6. DEFECTS AFTER TAKING OVER We will make good, by repair or by the supply of a replacement, defects which, under proper use, appear in the plant within a period of twelve calendar months after the plant has been taken over and arise solely from faulty design (other than a design made, furnished or specified by you for which we have disclaimed responsibility in writing) materials or workman ship: provided always that defective parts have been returned to us if we shall have so required. Our liability under this Clause shall be in lieu of any warranty or condition implied by law as to the quality or fitness for any particular purpose of the plant, and save as provided in this Clause we shall not be under any liability, whether in contract, tort or otherwise, in respect of defects in plant taken over or for any injury (other than personal injury caused by our negligence as defined in Section 1 of the Unfair Contract Terms Act 1977), damage or loss resulting from such defects or from any work done in connection therewith.

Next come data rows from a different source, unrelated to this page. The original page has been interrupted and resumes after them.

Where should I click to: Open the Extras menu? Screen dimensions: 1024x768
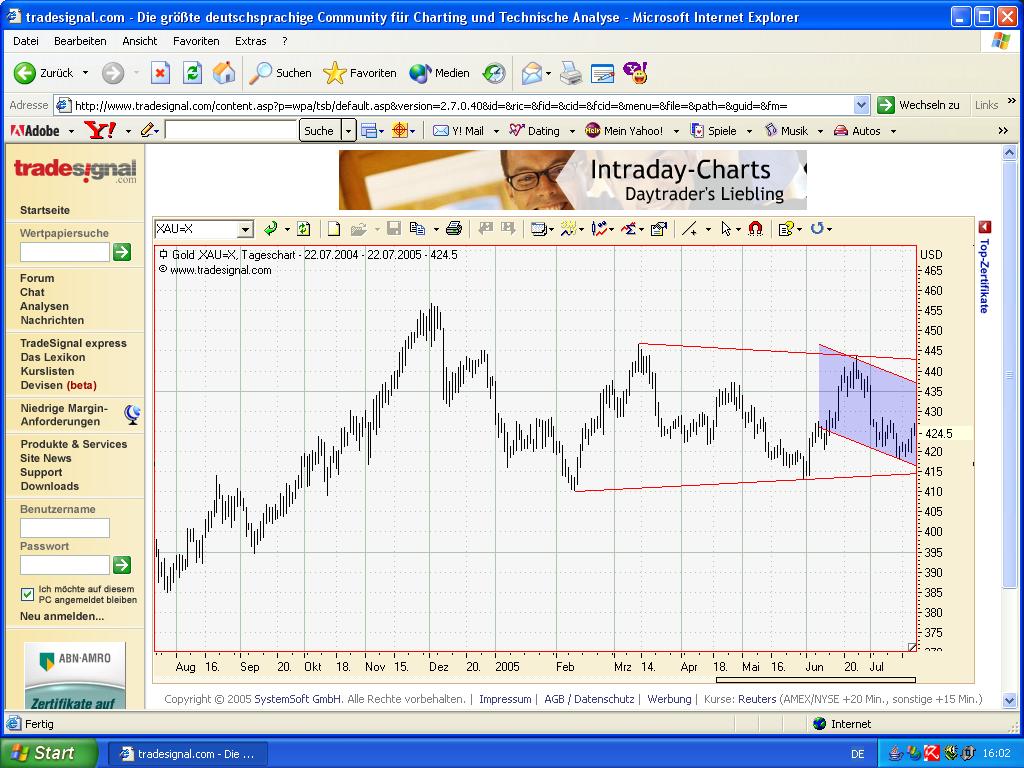tap(250, 41)
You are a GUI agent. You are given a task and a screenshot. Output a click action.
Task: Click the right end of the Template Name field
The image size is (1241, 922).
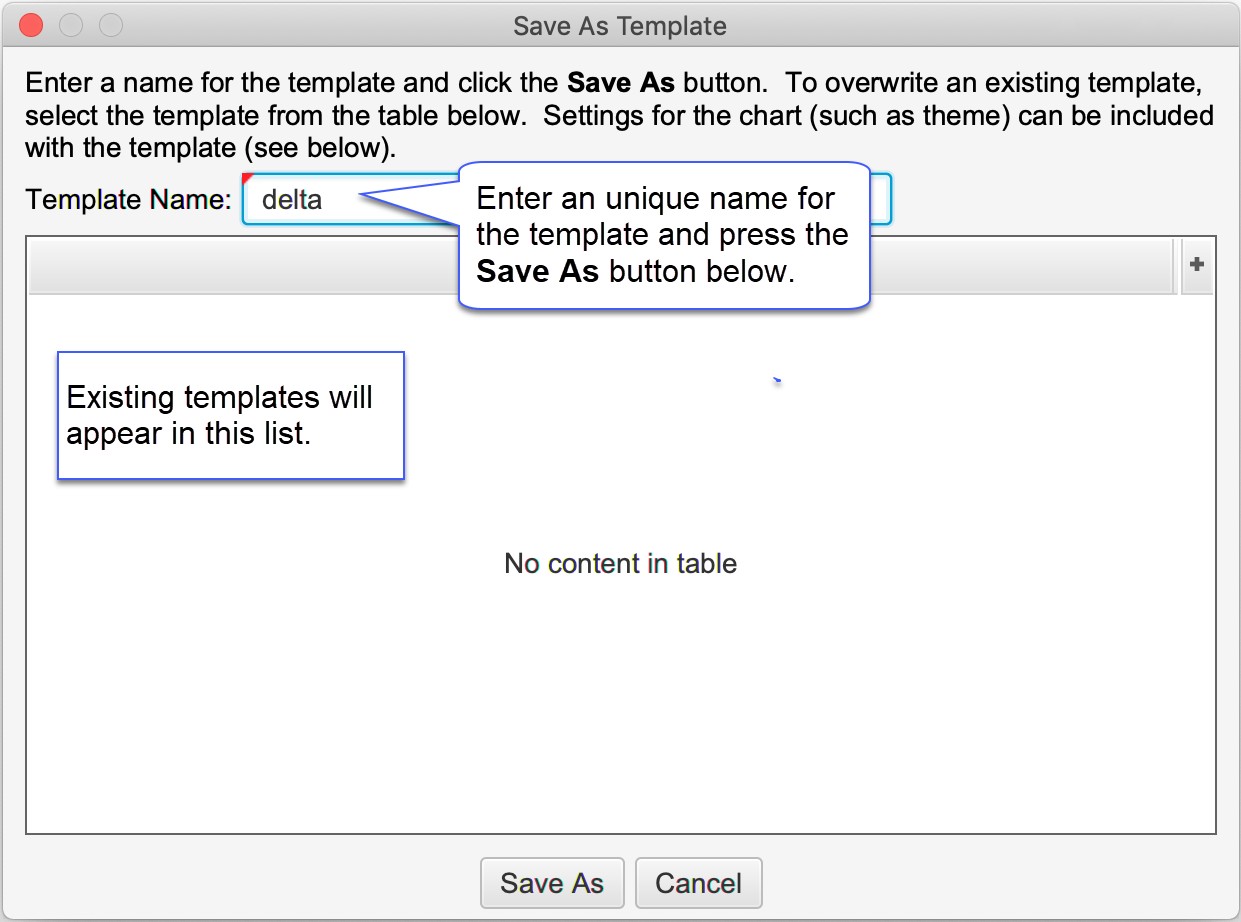tap(880, 200)
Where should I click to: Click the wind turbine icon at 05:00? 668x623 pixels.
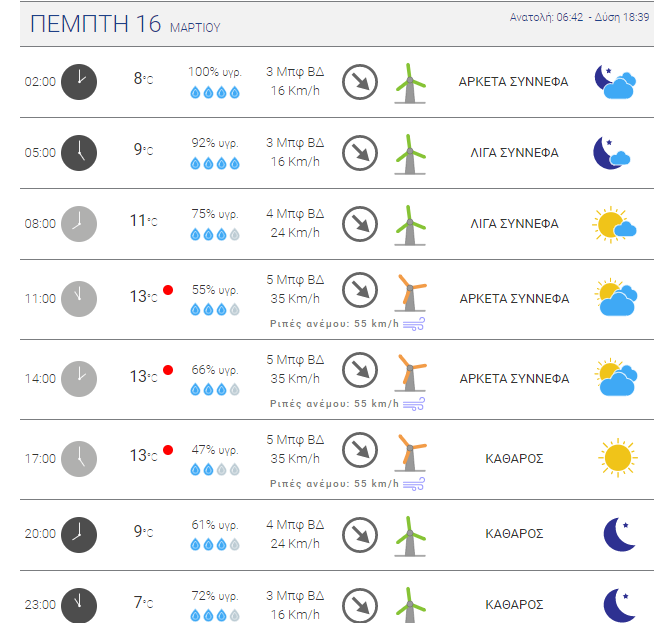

7. RISK AND THE PASSING OF PROPERTY a) Risk in the plant and equipment shall pass to you on delivery. b) The plant and equipment shall remain our sole and absolute property as legal and equitable owner (and we reserve the right to dispose thereof) until such time as the price plus VAT thereon and of plant and equipment supplied under any other contract, shall have been received by us. The said amounts shall not be treated as received until our bank account has been credited therewith in cleared funds. c) Until such time as you become the owner of the plant and equipment you will keep them in good condition and store them separately from your own or any other persons goods and in a manner which makes them readily identifiable as ours. d) You hereby acknowledge that all goods are until passing of property therein to you held in your possession solely as fiduciary for us. In the event of a sale or any other disposition or use of plant and equipment by you prior to such passing of property you shall hold on trust for us: i. If plant and equipment have not been mixed with or incorporated into other goods or processed the whole of the proceeds of sale and your right thereto or ii. If the plant and equipment have been mixed or incorporated into other goods or processed a just proportion of the proceeds of sale and your right thereto. The said proceeds of sale shall not be mingled with other monies or paid into any overdrawn bank account and shall at all times be our monies and identifiable as such. The right to such proceeds of sale shall belong exclusively to us notwithstanding any purported assignment thereof by you. e) If payment is overdue in whole or in part, or if there is a commencement of any act or proceeding in which your insolvency is involved, we shall be entitled to the immediate return of the plant and equipment referred to in all contracts between you and us (without prejudice to any of our other rights) and you hereby authorise us to recover possession of goods to the extent of your total indebtedness and to enter on your premises by servants or agents for that purpose.
8. GENERAL These are the only terms or conditions applicable to any sale or supply of goods by us to you and, unless specifically agreed in writing by us and you, no additional or other terms or conditions shall apply. A contract (including these conditions) binding you to purchase plant and equipment and services shall exist when we accept in any manner whatsoever your order for such plant and equipment and services which shall constitute an offer to purchase them. The intimation of your order number shall be deemed to be confirmation of the existence of such a contract.
9. These terms and conditions shall be deemed incorporated in any contract which follows an acceptance of any tender or quotation or any counter offer following thereon.
10. We shall be entitled to rely on any communication from you (including by facsimile or otherwise and intimations of any order number) as confirmation from you of your ordering goods and equipment in terms of this tender or quotation.
11. LEGAL CONSTRUCTION Unless otherwise agreed in writing the contract shall in all respects be construed and operate as an English contract and in conformity with English law.